We observed a better correlation in the intra and interobserver evaluation in our
study compared to that of Simonsen et al,[8 ] probably related to the methodological difference and the accuracy of the positioning
of the two studies. Comparing our correlation indexes with those of the sonographic
study by Wang et al,[35 ] we observed, once again, greater correlation accuracy in our study, especially when
comparing the situation with load in the study by Wang et al. [35 ] The difference can be explained by the difficulty in performing the sonographic
examination with the patient keeping load.

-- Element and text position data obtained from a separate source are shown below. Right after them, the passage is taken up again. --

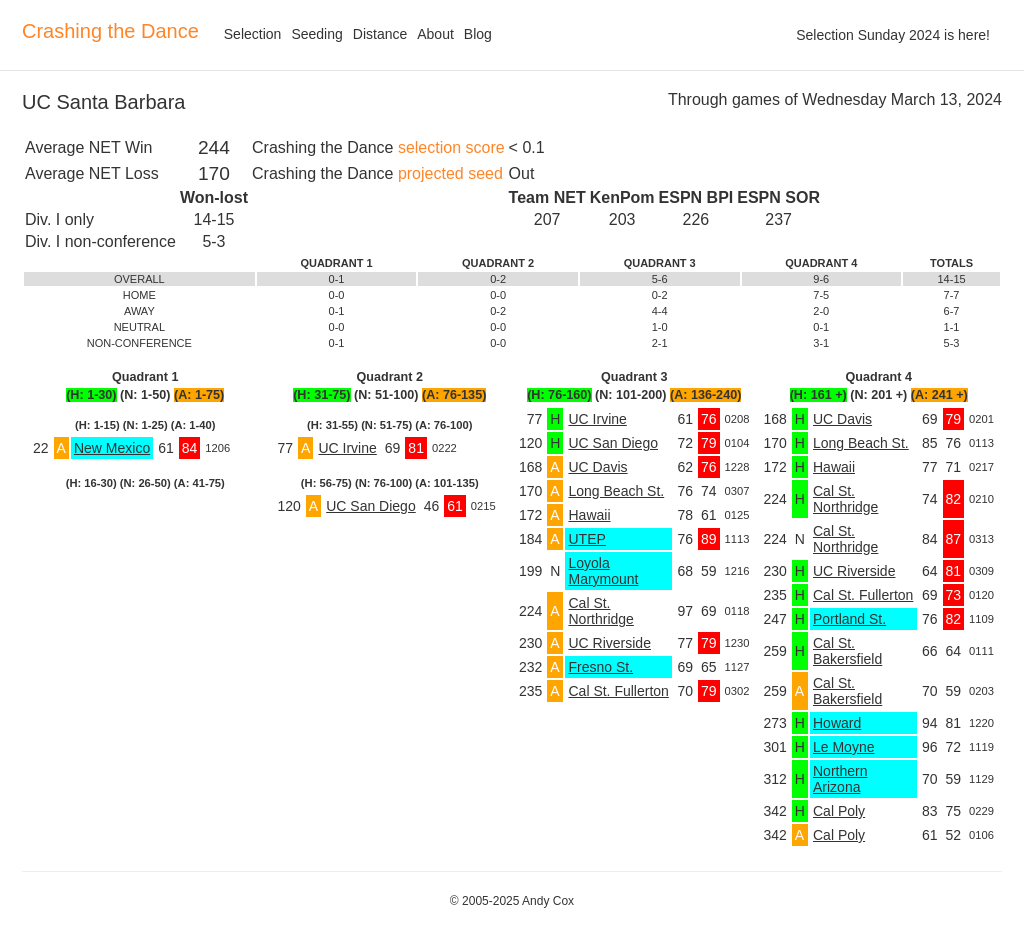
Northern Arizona (840, 779)
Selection (253, 34)
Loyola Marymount (603, 571)
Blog (478, 34)
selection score (451, 147)
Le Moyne (843, 747)
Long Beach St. (616, 491)
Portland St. (849, 619)
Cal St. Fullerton (618, 691)
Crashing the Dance (110, 31)
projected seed (450, 173)
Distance (380, 34)
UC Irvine (347, 448)
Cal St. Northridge (600, 611)
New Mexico (112, 448)
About (435, 34)
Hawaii (589, 515)
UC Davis (597, 467)
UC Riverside (609, 643)
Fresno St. (600, 667)
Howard (837, 723)
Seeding (316, 34)
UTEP (586, 539)
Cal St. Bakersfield (847, 651)
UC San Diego (371, 506)
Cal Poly (839, 811)
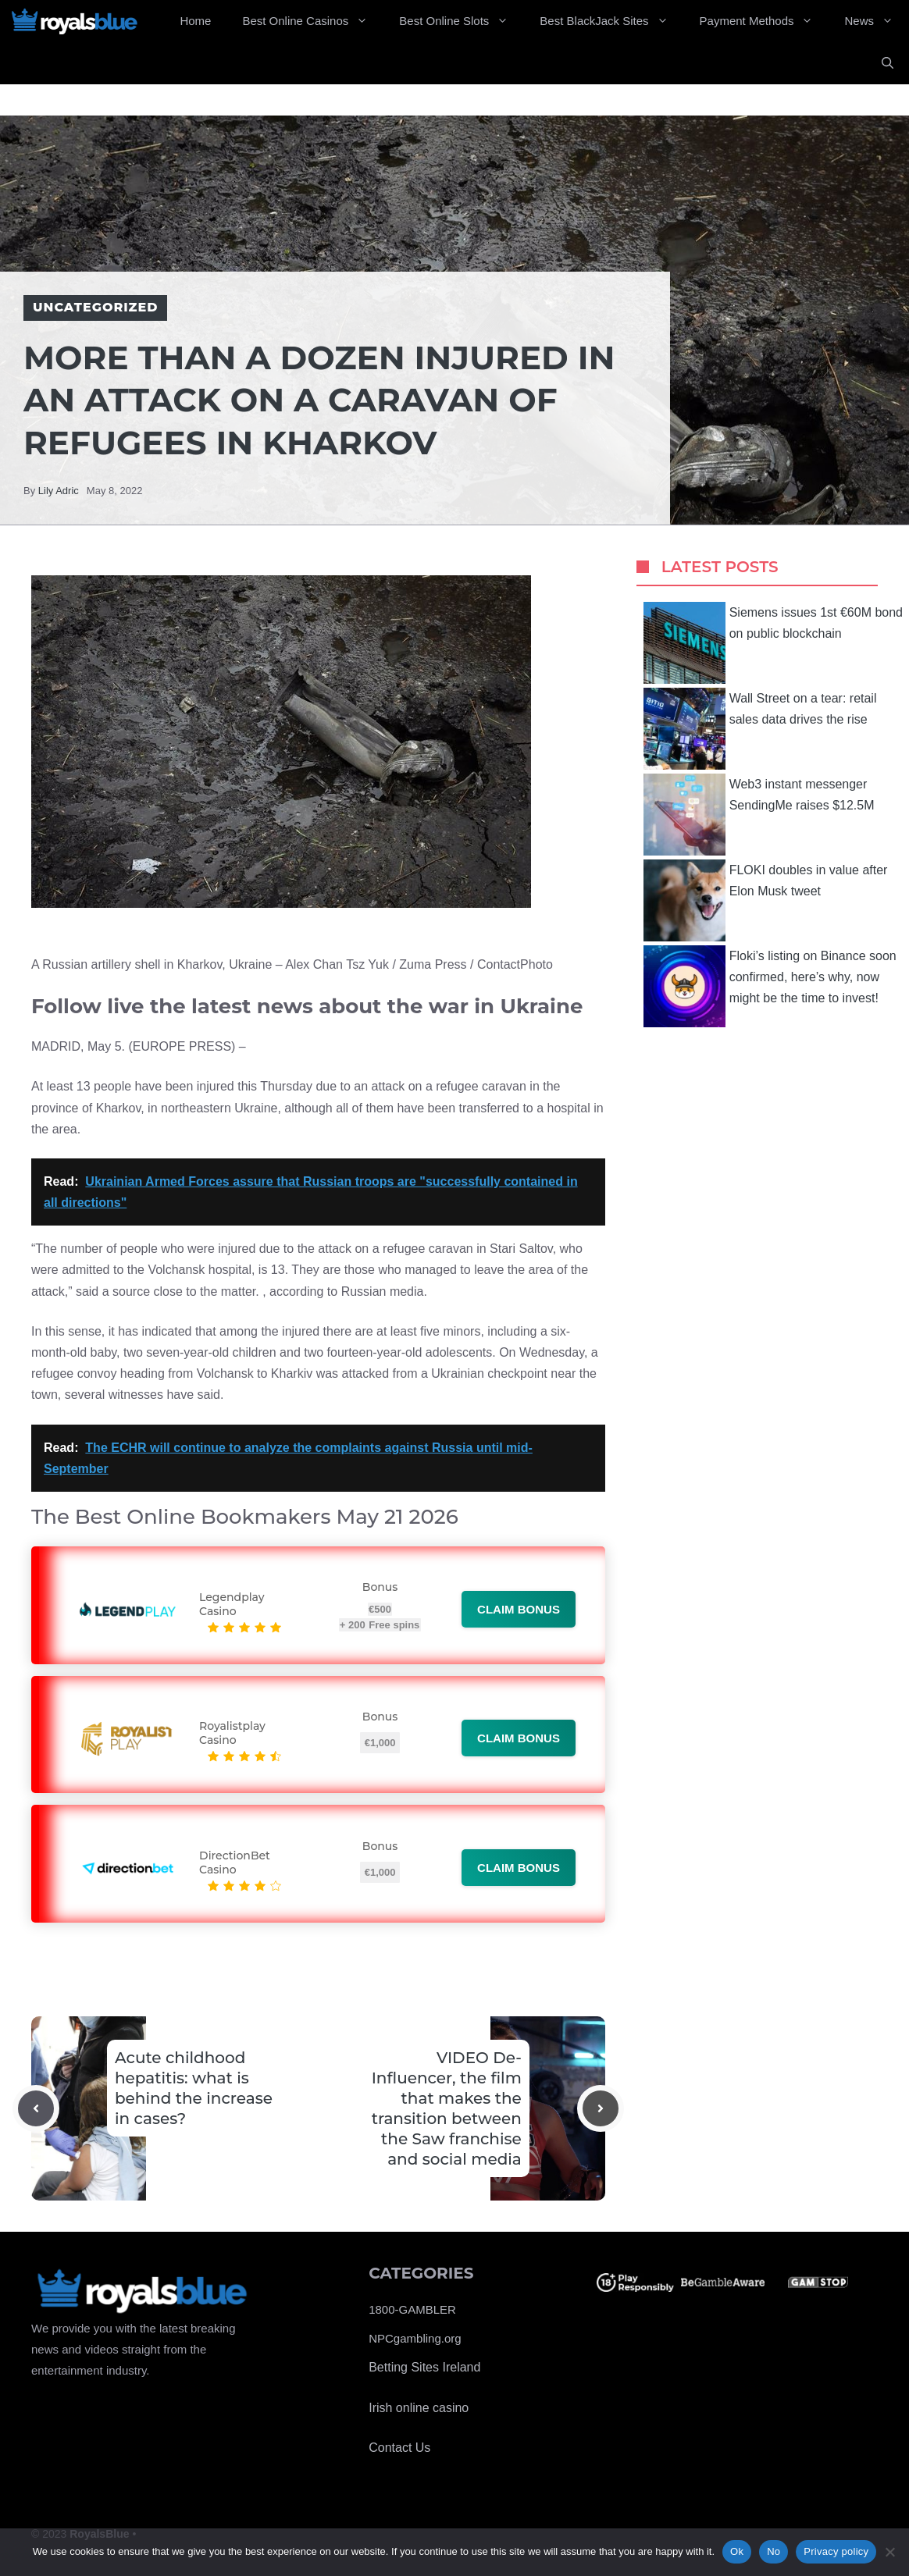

The study subjects were not divided into groups with and without metatarsalgia, which
was a weakness of the study. However, this has low impact on the evaluation of intra
and interobserver, since the objective was to evaluate the accuracy of the radiography
obtained of each foot. The validation of this methodology will allow the quantification
of the heights of the metatarsal heads with load in the coronal plane, comparing groups
with and without metatarsalgia in later studies.
Conclusion
We present a new radiographic methodology to evaluate the disposition of the five
metatarsal heads with load, in the coronal plane. The strong intra and interobserver
correlation demonstrate that the method is accurate and can be used to investigate
the dealignments of metatarsal heads in this plane.